Italian Fruit Tart
1.
Put the butter into the basin, add the sugar and mix well with a spatula.
2.
Use a whisk until it turns white, don't over-mix.
3.
Add the egg yolks and use a whisk to mix well.
4.
Add water little by little to mix.
5.
The batter is almost mixed. Be careful not to let too much air into the batter.
6.
Sift the powder and add, start from the upper right with a spatula, and stir in a pressing manner to the lower left, being careful not to over-mix.
7.
It's a bit difficult to stir at first, but it will blend together slowly. The snow skin is very soft, so don't stir it after mixing.
8.
Wrap the dough in plastic wrap and refrigerate for 30 minutes.
9.
Take out an 80g piece of dough, place it on top and bottom with plastic wrap, and use a rolling pin to roll it out as thin as possible.
10.
Remove the plastic wrap on one side, and cover the mold with the plastic wrap on the other side.
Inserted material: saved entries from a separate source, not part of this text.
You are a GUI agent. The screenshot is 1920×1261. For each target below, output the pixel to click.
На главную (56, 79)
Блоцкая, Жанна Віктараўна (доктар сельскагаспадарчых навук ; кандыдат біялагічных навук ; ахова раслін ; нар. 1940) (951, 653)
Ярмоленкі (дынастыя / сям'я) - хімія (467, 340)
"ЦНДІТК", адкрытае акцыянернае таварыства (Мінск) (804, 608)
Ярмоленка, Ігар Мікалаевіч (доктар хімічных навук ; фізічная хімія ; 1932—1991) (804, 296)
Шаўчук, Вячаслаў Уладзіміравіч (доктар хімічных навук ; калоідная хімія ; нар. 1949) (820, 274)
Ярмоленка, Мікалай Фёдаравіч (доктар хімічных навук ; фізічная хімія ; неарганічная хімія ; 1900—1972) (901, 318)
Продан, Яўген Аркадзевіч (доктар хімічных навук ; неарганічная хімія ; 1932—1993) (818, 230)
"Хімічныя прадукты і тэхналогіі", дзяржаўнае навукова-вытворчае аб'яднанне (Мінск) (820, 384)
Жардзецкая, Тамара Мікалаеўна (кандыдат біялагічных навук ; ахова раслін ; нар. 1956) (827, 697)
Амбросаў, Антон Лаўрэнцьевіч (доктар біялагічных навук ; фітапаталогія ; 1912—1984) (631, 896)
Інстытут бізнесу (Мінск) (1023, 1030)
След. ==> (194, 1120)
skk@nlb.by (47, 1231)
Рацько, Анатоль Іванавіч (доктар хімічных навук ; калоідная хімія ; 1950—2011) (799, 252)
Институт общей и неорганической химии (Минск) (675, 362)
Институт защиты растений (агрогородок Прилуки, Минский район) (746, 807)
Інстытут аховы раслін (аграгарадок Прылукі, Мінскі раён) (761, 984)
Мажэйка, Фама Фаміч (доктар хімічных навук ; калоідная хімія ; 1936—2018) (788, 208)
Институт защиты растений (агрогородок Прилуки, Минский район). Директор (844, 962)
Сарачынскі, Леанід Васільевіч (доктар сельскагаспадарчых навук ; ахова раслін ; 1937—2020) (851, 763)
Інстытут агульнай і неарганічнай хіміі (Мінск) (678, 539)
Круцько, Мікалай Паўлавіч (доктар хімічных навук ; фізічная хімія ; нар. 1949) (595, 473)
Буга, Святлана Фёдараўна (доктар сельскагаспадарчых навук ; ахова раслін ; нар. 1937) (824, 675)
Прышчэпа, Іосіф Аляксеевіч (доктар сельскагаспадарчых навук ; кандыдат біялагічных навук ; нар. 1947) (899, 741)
Press with your hands to make the crust and the mold fit closely together.
11.
Put it in the refrigerator again for 30 minutes, remove the plastic wrap after taking it out, and remove the excess ice skin.
12.
Gently insert a fork into the hole.
13.
Then put 40g jam.
14.
Take out a piece of dough and roll it into thin slices using the previous method, and cut into strips with a roller.
15.
Put the crust on the tart and remove the excess part.
16.
Put it in the preheated oven at 160°C, and it will last about 30 minutes.
Tips:
1. Bring the butter to room temperature for later use.
2. Preheat the oven to 180 degrees, and -20 degrees when baking.
3. The cling film is used to prevent sticking, and the effect of sprinkling too much hand powder will affect the effect of the tart crust.
4. The cake crust is very soft and must be refrigerated to shape. 30 minutes of refrigeration can be changed to 10 minutes of freezing.